А за стеклянной стенкой жизнь звенела: из окошечка, вырезанного по низу стеклянной перегородки, на деревянную стойку брякались слова.
– …я не имею права принимать в таком виде. Куда я вам возьму? Заворачивайте. Идите и заворачивайте в третью. – У женщины за стеклом тряслись вытравленные добела кудри, подрагивали щеки, рыхлые, слегка обвислые, хотя ей было едва ли за тридцать. По каким-то смутным, трудно формулируемым приметам было ясно, что переживает она свой самый цвет, а дальше будет только хуже.
Лет ей было немного, но, если разглядывать ее лицо по деталям, можно было подумать, что она прожила большую и трудную жизнь: пористая нечистая кожа в странных провалинах, мешки под глазами, и шея желтоватая, дрябловатая, а волосы, до середины белые, у основания неестественно чернели.
Румянец странный: местами ярко-красный, местами розовый, а то и с мелкими лиловыми островками. На лице будто побывал веселенький ситчик, потом ткань убрали, а самые яркие цветы остались, расплывшись до неясных пятен – неясных и разнообразных.
Женщина на почте не выглядела нездоровой. Она такой родилась – и это тоже было почему-то очевидно.
Старуха у окошечка виновато согнулась. Кроме заискивающей улыбки, на ней были пыльные боты, серая кофта с вытянутыми полами. Она совала в окошечко сумку, явно пустую, а почтовая тетка отчетливо давала понять, что принимать не будет: не положено, надо заворачивать, идите возвращайтесь, а лучше не возвращайтесь, сдохните там все разом, с сумками своими, кулями и баулами… «Не имею права», – снова и снова повторяла приемщица, но старуха не понимала, или притворялась непонимающей и все совала черный куль в окошечко.
– Надо отправить, сыну надо отправить, – говорила она, улыбаясь довольно жалко.
Но отошла наконец. Место у окошечка занял парень в зеленой куртке.
– В ящик не входят.
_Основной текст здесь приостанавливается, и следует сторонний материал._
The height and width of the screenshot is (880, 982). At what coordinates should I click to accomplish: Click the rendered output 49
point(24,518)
Дырка маленькая, – весело отчитался он, просовывая в окошко пачку писем. – Примите!
– А что вы сделали? – сказала тетка, глянув на письма мельком. – Забирайте! – Бросила пачку, и от хлопка по стойке, как по команде, улыбка у парня исчезла.
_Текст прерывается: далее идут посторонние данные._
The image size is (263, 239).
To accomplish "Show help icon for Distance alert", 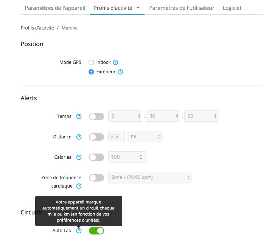I will click(79, 137).
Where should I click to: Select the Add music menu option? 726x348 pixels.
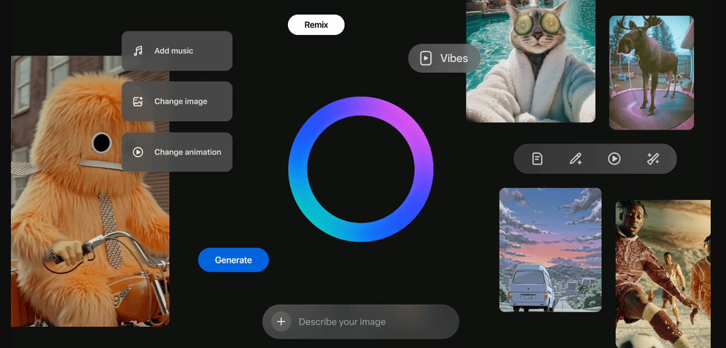click(177, 51)
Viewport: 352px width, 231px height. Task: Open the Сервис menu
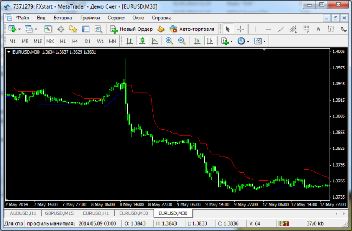click(116, 17)

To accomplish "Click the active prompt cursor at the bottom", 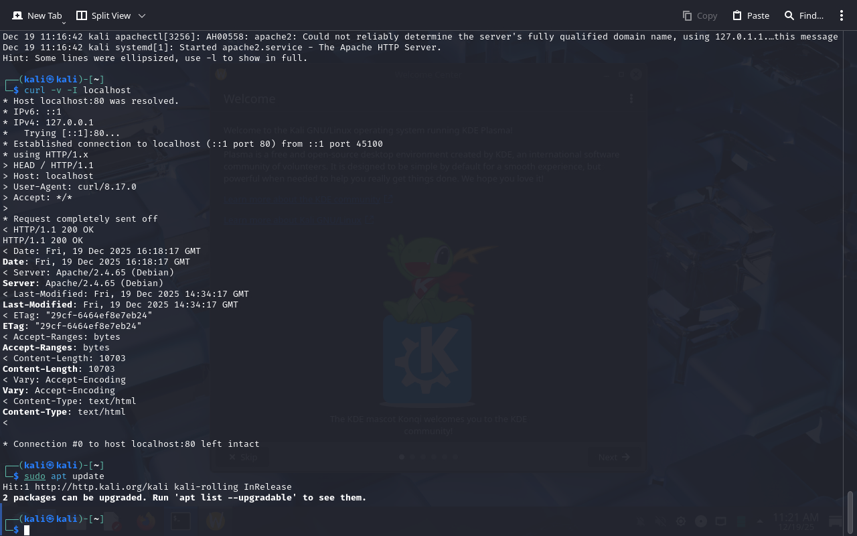I will (x=27, y=530).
– Вы каждый день письма принимаете, неужели нельзя просто принять? Неужели так сложно? В чем дело, я не понимаю! – Голос у него сделался таким же резким, звякающим, как и у его собеседницы. Будто медяки в ведро бросают.
– Вы зачем марки наклеили? Нельзя марки наклеивать одна на одну. Я не могу принять на себя ответственность. Я сейчас проштемпелюю, а на меня шишки посыпятся.
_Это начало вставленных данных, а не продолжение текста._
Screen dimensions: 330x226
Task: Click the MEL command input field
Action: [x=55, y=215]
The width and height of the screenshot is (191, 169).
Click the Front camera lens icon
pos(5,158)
– Вы же сами сказали. Вы сами сказали, чтобы наклеил. Как мне догадываться, что тут у вас правильно, а что нет? – отвечал он еще резче.
Пробурчала.
– Что?! Что вы сказали?! – заревел парень, клонясь, готовясь будто влезть вовнутрь ее почтового царства. – Я тут уже битый час стою! Как мне догадываться про ваши марки!
Надо же, как сильно могут меняться люди всего лишь за пару секунд. Был милый молодой человек, а тут прямо фашист с гранатой.
Про лицу тетки пробежало что-то живое, неконвейерное, не из того секретного завода, где изготавливают таких женщин, а потом распределяют их по почтам, вахтам, магазинам, за серые заляпанные стекла, за окошечки.
– Идите, я сказала, – произнесла она голосом, в котором мне послышалось удовлетворение. – Идите. Не надо тут мне догадываться.
Взяла письма, стала их штамповать – бойко, с силой, будто вколачивая гвозди. Она, наверное, была хорошей работницей, ей, может, грамоты давали.
Конечно, если помыслить здраво, то ясно, что и в школу она ходила, и бантиками белыми трясла, и кушала мороженое где-то в кино, на последнем ряду, – глядела на экранную любовь, а рядом, может, живая любовь пыхала. И замужем, конечно, и дети – скорее всего, двое, мальчик и девочка. Все, как у людей, заведенным порядком, но попробуй поверь в это, глядя на нее, пятнистую, в почтовых декорациях, через грязное стекло, сквозь которое, наверное, что угодно будет выглядеть безнадежным – серо-буро-малиновой мутью, без тепла и с одним только оплывшим телом.